StartPlanenFinanzierungHOAI-Schock beim Hausbau? So berechnen Sie das Architektenhonorar richtig

HOAI-Schock beim Hausbau? So berechnen Sie das Architektenhonorar richtig

Der unterschätzte Kostenfaktor beim Hausbau

Wer ein Haus plant, rechnet oft nur mit den reinen Baukosten für Stein und Mörtel. Doch die Rechnung des Architekten kann viele Bauherren überraschend hart treffen, wenn die Honorarordnung für Architekten- und Ingenieurleistungen (HOAI) ins Spiel kommt.

Das Honorar ist nämlich keineswegs frei verhandelbar, sondern folgt strengen gesetzlichen Vorgaben. Ein moderner HOAI-Rechner hilft Ihnen dabei, diese komplexen Gebührenstrukturen schon vor dem ersten Spatenstich präzise zu kalkulieren.

Wichtige Einstellungen für Ihren Honorarrechner

Bevor Sie den Rechner füttern, müssen Sie klären, welche Fassung der Verordnung für Ihr Projekt gilt. In der Regel ist die Version maßgeblich, die zum Zeitpunkt Ihres Vertragsabschlusses aktuell war, meist die HOAI 2013.

Danach wählen Sie das passende Leistungsbild aus, etwa für Gebäude, Innenräume oder Freianlagen.
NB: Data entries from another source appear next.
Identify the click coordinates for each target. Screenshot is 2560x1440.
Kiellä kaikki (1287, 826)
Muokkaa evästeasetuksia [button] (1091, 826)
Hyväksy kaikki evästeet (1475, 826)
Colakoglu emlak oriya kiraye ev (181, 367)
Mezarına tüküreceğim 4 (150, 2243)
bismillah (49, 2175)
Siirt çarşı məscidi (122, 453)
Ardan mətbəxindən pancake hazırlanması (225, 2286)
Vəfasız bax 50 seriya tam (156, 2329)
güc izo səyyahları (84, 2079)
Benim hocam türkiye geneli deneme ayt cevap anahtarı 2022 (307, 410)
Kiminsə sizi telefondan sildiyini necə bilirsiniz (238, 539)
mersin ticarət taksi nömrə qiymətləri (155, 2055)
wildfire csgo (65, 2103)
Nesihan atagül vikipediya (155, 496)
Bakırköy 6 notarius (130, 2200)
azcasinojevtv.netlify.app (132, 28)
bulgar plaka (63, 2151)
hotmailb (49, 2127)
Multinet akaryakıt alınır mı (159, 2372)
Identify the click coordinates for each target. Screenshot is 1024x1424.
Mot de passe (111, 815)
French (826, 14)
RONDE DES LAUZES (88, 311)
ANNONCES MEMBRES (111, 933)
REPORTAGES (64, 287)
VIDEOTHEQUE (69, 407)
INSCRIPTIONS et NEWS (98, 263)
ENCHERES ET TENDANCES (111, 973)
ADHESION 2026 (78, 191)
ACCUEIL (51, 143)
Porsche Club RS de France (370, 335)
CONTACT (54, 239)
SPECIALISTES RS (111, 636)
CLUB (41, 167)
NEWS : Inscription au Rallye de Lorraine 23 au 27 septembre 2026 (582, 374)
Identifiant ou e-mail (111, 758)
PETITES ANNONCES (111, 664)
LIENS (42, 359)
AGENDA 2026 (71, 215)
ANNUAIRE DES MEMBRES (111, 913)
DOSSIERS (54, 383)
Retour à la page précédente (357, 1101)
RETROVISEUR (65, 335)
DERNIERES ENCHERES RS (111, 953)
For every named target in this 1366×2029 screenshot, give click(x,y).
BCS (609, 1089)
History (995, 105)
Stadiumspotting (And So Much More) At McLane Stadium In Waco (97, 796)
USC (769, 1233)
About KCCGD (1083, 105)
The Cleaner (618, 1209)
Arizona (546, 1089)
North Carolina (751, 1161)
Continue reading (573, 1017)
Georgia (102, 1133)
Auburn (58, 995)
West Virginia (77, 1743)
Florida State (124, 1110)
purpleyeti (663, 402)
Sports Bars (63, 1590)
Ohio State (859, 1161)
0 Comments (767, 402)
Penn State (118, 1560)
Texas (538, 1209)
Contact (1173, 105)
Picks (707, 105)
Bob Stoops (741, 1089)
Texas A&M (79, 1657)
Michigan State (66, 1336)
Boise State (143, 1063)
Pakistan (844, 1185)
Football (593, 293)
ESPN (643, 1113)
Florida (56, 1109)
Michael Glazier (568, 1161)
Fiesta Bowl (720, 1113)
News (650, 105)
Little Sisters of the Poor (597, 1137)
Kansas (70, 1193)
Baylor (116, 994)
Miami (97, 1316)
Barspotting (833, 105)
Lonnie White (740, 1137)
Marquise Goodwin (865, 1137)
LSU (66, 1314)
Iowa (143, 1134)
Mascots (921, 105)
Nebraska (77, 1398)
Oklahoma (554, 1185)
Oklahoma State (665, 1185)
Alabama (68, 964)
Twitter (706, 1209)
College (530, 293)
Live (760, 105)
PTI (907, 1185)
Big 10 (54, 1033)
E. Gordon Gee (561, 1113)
Diese Auswahl bildet das Fundament für eine rechtssichere Berechnung Ihrer Planungskosten.

Warum die Honorarzone über tausende Euro entscheidet

Die Schwierigkeit Ihres Bauvorhabens wird in sogenannte Honorarzonen eingeteilt, die von eins bis fünf reichen. Während eine einfache Garage in Zone I fällt, landen anspruchsvolle Wohnhäuser meist in der Kategorie III oder IV.

Je höher die Anforderungen an die Planung sind, desto teurer wird am Ende die Dienstleistung. Der HOAI-Rechner berücksichtigt diese Unterschiede und bewahrt Sie vor bösen Überraschungen bei der Budgetplanung.

Die neun Leistungsphasen im Überblick

Ein Architekt begleitet Sie theoretisch von der ersten Idee bis zur Schlüsselübergabe in neun verschiedenen Phasen. Die teuerste Phase ist dabei die Bauüberwachung, die allein rund 32 Prozent des Gesamthonorars ausmacht.

Auch die Ausführungsplanung schlägt mit beachtlichen 25 Prozent zu Buche, da hier die detaillierten Werkpläne entstehen. Mit dem Online-Tool können Sie exakt gewichten, welche dieser Phasen Sie tatsächlich beauftragen möchten.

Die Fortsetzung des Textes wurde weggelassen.